Sur la demande nouvelle de remboursement des salaires versés à madame A à raison du mandat d’administrateur à la CAF
La société LIDL sera déboutée de cette demande, dès lors que madame A justifie de son mandat de 2006 à la CAF, dont l’employeur était informé (pièces 34, 35) que celui-ci a été renouvelé par arrêté du 12 octobre 2011, et que le code de la sécurité sociale dispose que les salaires du mandataire à la CAF demeurent à la charge de l’employeur qui se les fait rembourser, le société LIDL ne faisant état d’aucun refus de remboursement de la CAF qui contesterait les temps de présence allégués par madame A.

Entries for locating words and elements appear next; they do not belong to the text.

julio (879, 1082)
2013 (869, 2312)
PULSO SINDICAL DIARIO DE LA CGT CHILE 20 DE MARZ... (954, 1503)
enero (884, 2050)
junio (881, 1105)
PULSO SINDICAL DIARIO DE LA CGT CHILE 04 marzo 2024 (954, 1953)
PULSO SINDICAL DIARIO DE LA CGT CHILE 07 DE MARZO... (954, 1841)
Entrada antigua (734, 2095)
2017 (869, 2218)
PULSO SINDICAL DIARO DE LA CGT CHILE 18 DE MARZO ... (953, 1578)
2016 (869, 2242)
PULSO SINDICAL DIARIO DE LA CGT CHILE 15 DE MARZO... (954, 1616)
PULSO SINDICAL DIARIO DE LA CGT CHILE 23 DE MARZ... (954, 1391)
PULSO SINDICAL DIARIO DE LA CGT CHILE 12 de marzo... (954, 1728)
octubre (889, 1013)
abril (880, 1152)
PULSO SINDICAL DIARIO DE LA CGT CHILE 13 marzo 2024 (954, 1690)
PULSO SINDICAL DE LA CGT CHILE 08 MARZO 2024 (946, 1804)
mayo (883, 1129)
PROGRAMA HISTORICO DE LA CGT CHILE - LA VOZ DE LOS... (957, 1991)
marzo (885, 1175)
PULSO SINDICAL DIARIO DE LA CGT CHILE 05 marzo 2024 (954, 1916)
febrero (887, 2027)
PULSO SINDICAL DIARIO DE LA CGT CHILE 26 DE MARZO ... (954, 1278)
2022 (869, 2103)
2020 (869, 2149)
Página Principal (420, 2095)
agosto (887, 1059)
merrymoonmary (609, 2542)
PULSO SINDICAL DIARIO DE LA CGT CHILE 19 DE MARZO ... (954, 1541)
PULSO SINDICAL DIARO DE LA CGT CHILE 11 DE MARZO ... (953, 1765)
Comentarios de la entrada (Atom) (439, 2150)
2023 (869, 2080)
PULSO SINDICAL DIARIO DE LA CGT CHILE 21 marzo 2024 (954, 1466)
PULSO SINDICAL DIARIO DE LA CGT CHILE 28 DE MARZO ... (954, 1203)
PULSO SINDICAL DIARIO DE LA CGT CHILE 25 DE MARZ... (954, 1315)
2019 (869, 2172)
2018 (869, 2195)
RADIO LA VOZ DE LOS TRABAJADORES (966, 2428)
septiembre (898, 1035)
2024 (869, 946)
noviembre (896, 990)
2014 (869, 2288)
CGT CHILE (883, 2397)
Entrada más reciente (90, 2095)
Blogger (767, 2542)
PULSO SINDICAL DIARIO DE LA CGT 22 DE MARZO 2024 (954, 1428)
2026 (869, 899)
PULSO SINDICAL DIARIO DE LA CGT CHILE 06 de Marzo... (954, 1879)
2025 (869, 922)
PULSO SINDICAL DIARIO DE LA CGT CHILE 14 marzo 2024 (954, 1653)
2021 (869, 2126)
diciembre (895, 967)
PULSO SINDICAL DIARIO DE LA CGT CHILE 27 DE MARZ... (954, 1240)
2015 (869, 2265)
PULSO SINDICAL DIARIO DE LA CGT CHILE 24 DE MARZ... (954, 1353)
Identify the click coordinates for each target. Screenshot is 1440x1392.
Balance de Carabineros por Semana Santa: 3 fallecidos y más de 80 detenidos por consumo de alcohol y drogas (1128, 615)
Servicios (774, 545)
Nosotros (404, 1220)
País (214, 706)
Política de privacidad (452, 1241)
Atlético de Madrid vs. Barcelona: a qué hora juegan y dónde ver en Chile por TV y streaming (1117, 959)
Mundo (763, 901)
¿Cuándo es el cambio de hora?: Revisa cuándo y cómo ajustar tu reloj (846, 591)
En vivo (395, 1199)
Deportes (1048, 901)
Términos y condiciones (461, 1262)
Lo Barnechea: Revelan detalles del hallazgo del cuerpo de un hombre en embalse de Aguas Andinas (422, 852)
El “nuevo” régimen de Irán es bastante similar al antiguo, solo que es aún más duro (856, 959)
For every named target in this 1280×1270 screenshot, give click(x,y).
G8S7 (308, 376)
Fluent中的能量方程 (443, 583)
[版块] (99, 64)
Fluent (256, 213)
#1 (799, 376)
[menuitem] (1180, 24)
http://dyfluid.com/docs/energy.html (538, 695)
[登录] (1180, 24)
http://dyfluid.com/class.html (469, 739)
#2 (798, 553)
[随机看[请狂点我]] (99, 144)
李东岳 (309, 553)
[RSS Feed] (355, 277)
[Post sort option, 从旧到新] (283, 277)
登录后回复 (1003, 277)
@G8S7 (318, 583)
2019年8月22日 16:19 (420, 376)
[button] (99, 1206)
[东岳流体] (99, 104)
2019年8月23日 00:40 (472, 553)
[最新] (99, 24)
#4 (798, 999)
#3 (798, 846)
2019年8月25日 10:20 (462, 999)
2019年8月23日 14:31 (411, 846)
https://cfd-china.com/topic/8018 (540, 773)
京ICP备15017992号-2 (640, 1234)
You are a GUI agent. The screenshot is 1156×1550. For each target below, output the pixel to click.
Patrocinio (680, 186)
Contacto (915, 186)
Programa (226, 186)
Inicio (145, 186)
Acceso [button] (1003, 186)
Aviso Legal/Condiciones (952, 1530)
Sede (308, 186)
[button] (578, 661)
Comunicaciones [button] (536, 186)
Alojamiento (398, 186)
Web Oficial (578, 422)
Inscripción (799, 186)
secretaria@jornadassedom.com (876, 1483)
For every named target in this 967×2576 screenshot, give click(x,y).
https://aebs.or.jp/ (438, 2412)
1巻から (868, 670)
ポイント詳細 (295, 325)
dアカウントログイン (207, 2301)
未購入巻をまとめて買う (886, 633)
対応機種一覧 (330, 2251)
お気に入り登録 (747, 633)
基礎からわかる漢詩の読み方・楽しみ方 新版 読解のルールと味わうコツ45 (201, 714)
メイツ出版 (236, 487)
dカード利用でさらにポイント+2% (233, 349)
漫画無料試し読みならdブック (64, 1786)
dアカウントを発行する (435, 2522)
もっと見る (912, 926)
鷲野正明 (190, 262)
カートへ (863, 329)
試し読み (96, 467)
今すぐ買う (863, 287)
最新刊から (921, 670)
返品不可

Sur les dépens et l’article 700 du code de procédure civile
La société LIDL dont les prétentions sont rejetées, supportera la charge des dépens et sera condamnée à payer à madame A, à qui il serait inéquitable de laisser la charge de ses frais irrépétibles en appel, une somme de 2800 € en application de l’article 700 du code de procédure civile.
PAR CES MOTIFS
LA COUR
Réforme partiellement le jugement déféré en ce qu’il a condamné la société LIDL à verser à madame A une somme de 1500 € à titre de dommages intérêts ;
Statuant à nouveau :
Condamne la société LIDL à verser à madame A une somme de 2200 € nette de CGS CRDS à titre de dommages intérêts ;
Confirme pour le surplus le jugement déféré ;
Y ajoutant :
Condamne la société LIDL à verser à madame A une somme de 7000 € à titre de dommages intérêts pour discrimination ;
Déboute la société LIDL de sa demande nouvelle de remboursement de la somme de 3964,44 € versée à madame A au titre du maintien indû du salaire durant l’exercice du mandat d’administrateur à la CAF ;
Condamne la société LIDL à verser à madame A une somme de 2800 € en application de l’article 700 du code de procédure civile ;
Condamne la société LIDL aux dépens.